> **Source**
Article Categories: Hiking Tips
Article Tags: Climbing

When you’re rock climbing or bouldering, knowing precisely how difficult a particular course is can be the difference between having a great time or being seriously exhausted and disappointed.

While the specific difficulty of any given climb is always somewhat subjective, there are rating systems that can help you choose a climb that will be an appropriate challenge for your skill. The climbing grade system we use in the US is called the Yosemite Decimal System, or YDS.


The Yosemite Decimal System

The YDS is a grading system used to rate the difficulty of climbs in rock climbing, mountaineering, and similar outdoor activities. The system was first developed in the 1950s at Yosemite National Park in California and has since become widely used around the world. It is not the only climb rating system, but it is the one most frequently used in North America.

> **To be done**
1) Answer these from the passage on climbing grades, one line each:
(a) What does the abbreviation YDS stand for?
(b) In what decade, and at which park, was the system first developed?
(c) In which region is it the most frequently used rating system?
2) List every geographic place named in the passage on climbing grades.

> **Dataset extract**
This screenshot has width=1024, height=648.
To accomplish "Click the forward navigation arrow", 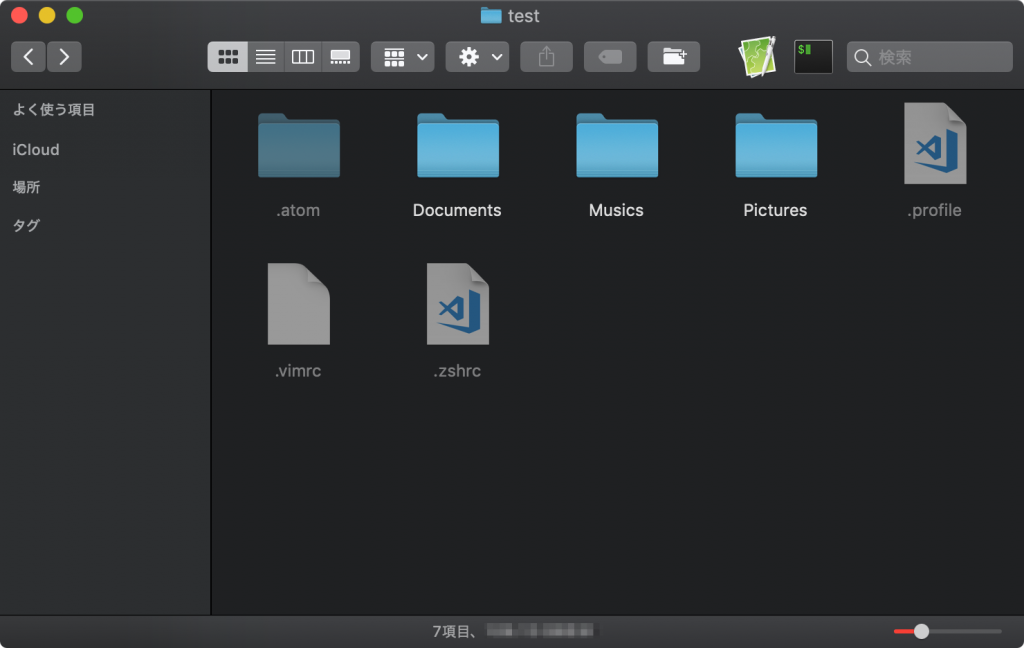I will [64, 57].
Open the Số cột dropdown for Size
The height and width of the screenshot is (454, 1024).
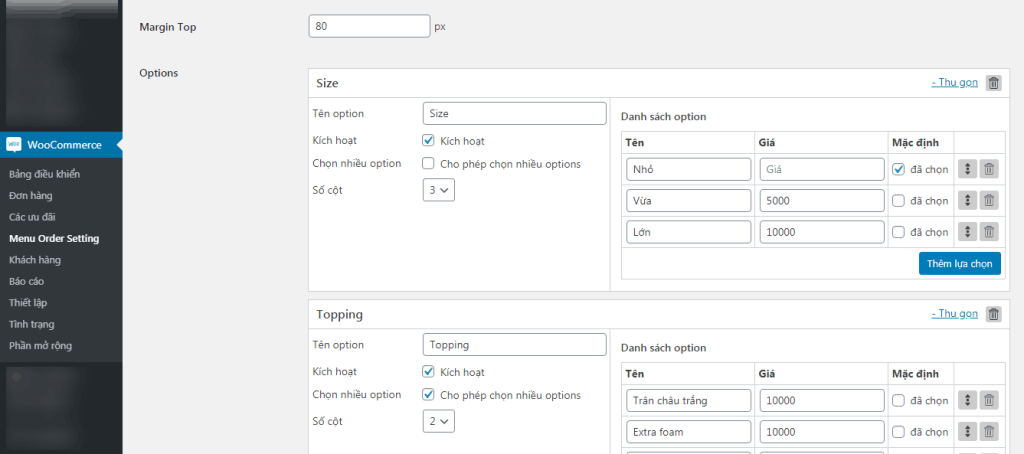439,189
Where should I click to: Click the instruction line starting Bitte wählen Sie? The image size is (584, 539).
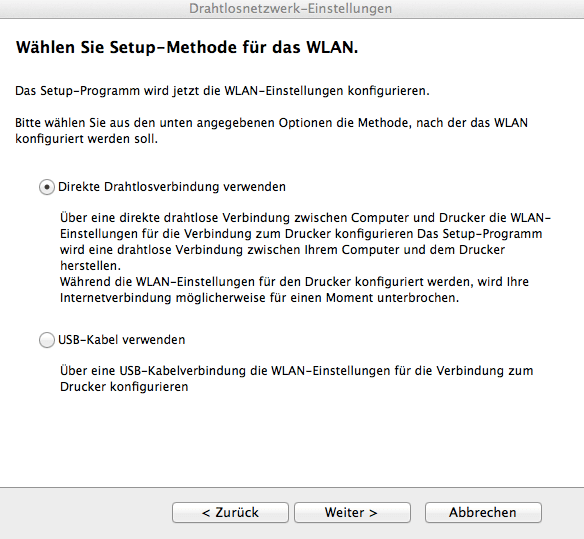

> **Problem solutions**
1)
(a) Yosemite Decimal System
(b) The 1950s, at Yosemite National Park in California
(c) North America

2)
the US
Yosemite National Park
California
North America